> [ACTIVITY]
Below are some entries; write out each one of them exactly.

⟨

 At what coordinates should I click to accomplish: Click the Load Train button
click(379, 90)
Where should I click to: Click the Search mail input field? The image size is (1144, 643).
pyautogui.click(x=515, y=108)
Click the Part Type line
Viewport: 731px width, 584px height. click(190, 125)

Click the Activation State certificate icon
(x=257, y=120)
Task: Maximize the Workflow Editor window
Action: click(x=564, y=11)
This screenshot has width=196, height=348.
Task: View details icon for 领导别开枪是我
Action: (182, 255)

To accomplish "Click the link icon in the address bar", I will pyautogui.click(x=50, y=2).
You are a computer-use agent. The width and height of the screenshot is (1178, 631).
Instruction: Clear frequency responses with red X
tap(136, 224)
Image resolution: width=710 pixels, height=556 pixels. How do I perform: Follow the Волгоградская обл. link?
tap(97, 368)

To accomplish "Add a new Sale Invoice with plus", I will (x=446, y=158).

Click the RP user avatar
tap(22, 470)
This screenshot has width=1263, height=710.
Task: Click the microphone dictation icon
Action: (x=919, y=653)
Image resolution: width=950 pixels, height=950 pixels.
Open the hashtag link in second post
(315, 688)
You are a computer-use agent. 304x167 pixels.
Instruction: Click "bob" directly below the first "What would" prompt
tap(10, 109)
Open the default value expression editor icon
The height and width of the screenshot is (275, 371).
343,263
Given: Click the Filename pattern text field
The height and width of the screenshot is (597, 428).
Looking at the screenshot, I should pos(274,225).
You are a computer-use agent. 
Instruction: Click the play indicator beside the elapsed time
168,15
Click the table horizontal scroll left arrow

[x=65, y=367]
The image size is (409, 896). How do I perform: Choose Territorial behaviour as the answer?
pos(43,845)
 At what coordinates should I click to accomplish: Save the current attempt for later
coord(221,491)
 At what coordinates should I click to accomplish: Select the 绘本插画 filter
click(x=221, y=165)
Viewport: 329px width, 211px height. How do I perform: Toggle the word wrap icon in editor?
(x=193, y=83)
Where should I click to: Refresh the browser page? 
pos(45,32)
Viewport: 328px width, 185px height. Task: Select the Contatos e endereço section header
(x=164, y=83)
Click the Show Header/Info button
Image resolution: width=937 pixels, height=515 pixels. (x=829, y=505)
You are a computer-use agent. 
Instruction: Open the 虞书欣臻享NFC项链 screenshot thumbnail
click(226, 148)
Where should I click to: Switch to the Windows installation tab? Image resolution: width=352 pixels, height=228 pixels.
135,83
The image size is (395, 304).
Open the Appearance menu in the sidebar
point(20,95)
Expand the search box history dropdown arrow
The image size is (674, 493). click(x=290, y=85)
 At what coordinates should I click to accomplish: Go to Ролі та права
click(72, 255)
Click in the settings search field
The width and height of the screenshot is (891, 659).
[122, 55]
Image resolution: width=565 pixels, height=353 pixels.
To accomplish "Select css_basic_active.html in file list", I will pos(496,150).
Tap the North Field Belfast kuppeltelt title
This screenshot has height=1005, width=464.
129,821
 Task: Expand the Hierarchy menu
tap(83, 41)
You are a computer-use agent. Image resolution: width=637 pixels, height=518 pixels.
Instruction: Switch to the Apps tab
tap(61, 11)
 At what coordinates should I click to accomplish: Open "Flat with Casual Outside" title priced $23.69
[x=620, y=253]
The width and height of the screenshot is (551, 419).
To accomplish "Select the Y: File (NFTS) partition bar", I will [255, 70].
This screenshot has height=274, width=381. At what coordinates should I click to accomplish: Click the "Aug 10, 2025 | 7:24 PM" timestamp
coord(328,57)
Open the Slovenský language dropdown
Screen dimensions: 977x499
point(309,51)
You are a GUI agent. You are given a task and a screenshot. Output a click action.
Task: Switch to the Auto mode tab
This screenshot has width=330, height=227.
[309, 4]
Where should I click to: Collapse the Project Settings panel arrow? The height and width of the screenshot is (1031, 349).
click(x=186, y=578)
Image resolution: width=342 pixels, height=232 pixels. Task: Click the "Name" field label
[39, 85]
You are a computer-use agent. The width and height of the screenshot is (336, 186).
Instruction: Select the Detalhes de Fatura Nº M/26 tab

⟩

> [EXPECTED ANSWER]
 At what coordinates should I click to accomplish: Click the Load Train button
click(379, 90)
Where should I click to: Click the Search mail input field? The image size is (1144, 643).
pyautogui.click(x=515, y=108)
Click the Part Type line
Viewport: 731px width, 584px height. click(190, 125)

Click the Activation State certificate icon
(x=257, y=120)
Task: Maximize the Workflow Editor window
Action: click(x=564, y=11)
This screenshot has width=196, height=348.
Task: View details icon for 领导别开枪是我
Action: (182, 255)

To accomplish "Click the link icon in the address bar", I will pyautogui.click(x=50, y=2).
You are a computer-use agent. The width and height of the screenshot is (1178, 631).
Instruction: Clear frequency responses with red X
tap(136, 224)
Image resolution: width=710 pixels, height=556 pixels. How do I perform: Follow the Волгоградская обл. link?
tap(97, 368)

To accomplish "Add a new Sale Invoice with plus", I will (x=446, y=158).

Click the RP user avatar
tap(22, 470)
This screenshot has width=1263, height=710.
Task: Click the microphone dictation icon
Action: (x=919, y=653)
Image resolution: width=950 pixels, height=950 pixels.
Open the hashtag link in second post
(315, 688)
You are a computer-use agent. 304x167 pixels.
Instruction: Click "bob" directly below the first "What would" prompt
tap(10, 109)
Open the default value expression editor icon
The height and width of the screenshot is (275, 371).
343,263
Given: Click the Filename pattern text field
The height and width of the screenshot is (597, 428).
Looking at the screenshot, I should pos(274,225).
You are a computer-use agent. 
Instruction: Click the play indicator beside the elapsed time
168,15
Click the table horizontal scroll left arrow

[x=65, y=367]
The image size is (409, 896). How do I perform: Choose Territorial behaviour as the answer?
pos(43,845)
 At what coordinates should I click to accomplish: Save the current attempt for later
coord(221,491)
 At what coordinates should I click to accomplish: Select the 绘本插画 filter
click(x=221, y=165)
Viewport: 329px width, 211px height. How do I perform: Toggle the word wrap icon in editor?
(x=193, y=83)
Where should I click to: Refresh the browser page? 
pos(45,32)
Viewport: 328px width, 185px height. Task: Select the Contatos e endereço section header
(x=164, y=83)
Click the Show Header/Info button
Image resolution: width=937 pixels, height=515 pixels. (x=829, y=505)
You are a computer-use agent. 
Instruction: Open the 虞书欣臻享NFC项链 screenshot thumbnail
click(226, 148)
Where should I click to: Switch to the Windows installation tab? Image resolution: width=352 pixels, height=228 pixels.
135,83
The image size is (395, 304).
Open the Appearance menu in the sidebar
point(20,95)
Expand the search box history dropdown arrow
The image size is (674, 493). click(x=290, y=85)
 At what coordinates should I click to accomplish: Go to Ролі та права
click(72, 255)
Click in the settings search field
The width and height of the screenshot is (891, 659).
[122, 55]
Image resolution: width=565 pixels, height=353 pixels.
To accomplish "Select css_basic_active.html in file list", I will pos(496,150).
Tap the North Field Belfast kuppeltelt title
This screenshot has height=1005, width=464.
129,821
 Task: Expand the Hierarchy menu
tap(83, 41)
You are a computer-use agent. Image resolution: width=637 pixels, height=518 pixels.
Instruction: Switch to the Apps tab
tap(61, 11)
 At what coordinates should I click to accomplish: Open "Flat with Casual Outside" title priced $23.69
[x=620, y=253]
The width and height of the screenshot is (551, 419).
To accomplish "Select the Y: File (NFTS) partition bar", I will [255, 70].
This screenshot has height=274, width=381. At what coordinates should I click to accomplish: Click the "Aug 10, 2025 | 7:24 PM" timestamp
coord(328,57)
Open the Slovenský language dropdown
Screen dimensions: 977x499
point(309,51)
You are a GUI agent. You are given a task and a screenshot. Output a click action.
Task: Switch to the Auto mode tab
This screenshot has width=330, height=227.
[309, 4]
Where should I click to: Collapse the Project Settings panel arrow? The height and width of the screenshot is (1031, 349).
click(x=186, y=578)
Image resolution: width=342 pixels, height=232 pixels. Task: Click the "Name" field label
[39, 85]
You are a computer-use agent. The width and height of the screenshot is (336, 186).
Instruction: Select the Detalhes de Fatura Nº M/26 tab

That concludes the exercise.